[GIVEN PROBLEM]
Report each line in the rows below that contains the word "Expand", copying every such line in full. Case matters.

======== WORKING DATA

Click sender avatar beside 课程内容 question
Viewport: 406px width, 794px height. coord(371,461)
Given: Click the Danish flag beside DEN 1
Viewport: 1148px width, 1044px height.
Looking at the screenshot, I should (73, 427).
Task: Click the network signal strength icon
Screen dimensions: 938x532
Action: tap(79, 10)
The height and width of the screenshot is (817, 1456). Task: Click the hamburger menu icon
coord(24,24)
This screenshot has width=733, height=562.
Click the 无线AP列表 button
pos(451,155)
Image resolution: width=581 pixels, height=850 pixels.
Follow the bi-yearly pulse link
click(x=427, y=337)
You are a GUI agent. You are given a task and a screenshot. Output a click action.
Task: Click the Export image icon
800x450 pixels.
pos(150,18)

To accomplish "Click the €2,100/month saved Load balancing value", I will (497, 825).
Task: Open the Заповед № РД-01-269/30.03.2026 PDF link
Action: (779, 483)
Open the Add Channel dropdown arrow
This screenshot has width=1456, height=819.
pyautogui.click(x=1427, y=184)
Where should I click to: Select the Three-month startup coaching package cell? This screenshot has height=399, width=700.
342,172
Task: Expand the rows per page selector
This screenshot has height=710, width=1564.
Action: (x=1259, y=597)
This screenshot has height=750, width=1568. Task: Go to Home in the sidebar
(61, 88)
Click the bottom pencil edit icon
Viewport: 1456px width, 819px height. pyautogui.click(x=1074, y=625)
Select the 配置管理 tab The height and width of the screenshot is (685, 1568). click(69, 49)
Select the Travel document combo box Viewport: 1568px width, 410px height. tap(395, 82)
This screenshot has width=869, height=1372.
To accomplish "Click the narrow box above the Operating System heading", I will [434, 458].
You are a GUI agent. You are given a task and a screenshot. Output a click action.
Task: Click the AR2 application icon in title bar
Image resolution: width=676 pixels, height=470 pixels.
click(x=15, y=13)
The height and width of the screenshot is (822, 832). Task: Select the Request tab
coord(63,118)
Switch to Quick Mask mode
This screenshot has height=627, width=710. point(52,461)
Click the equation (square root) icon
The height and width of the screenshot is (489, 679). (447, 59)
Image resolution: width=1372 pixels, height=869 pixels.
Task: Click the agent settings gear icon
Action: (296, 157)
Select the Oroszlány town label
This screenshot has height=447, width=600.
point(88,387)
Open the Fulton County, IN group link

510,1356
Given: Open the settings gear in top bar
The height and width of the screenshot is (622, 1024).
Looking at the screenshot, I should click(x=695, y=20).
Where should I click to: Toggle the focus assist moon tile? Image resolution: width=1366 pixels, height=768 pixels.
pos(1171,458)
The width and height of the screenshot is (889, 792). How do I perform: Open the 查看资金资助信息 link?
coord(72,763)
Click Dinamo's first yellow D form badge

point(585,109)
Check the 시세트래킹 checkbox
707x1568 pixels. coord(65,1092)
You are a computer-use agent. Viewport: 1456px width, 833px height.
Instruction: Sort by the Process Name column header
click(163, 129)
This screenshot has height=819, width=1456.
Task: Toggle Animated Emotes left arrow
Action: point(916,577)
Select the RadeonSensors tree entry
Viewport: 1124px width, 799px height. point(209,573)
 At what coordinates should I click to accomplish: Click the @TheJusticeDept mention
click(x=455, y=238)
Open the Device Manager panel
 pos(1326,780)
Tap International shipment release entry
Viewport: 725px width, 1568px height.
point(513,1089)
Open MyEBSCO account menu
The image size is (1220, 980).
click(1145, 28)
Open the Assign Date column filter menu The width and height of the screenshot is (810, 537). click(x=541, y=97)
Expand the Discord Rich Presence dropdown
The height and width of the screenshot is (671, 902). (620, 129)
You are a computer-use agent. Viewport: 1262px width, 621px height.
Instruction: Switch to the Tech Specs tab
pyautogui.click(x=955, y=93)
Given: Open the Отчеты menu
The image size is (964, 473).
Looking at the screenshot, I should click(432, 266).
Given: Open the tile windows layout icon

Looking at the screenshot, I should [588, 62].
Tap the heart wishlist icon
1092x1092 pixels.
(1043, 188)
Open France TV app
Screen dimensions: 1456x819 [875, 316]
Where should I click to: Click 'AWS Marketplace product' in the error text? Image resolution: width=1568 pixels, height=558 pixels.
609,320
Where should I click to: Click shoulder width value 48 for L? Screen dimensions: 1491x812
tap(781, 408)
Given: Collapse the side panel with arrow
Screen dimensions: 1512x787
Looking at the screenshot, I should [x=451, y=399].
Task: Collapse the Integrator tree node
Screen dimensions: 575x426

================

[EXERCISE RESULT]
Task: Expand the rows per page selector
Expand the Discord Rich Presence dropdown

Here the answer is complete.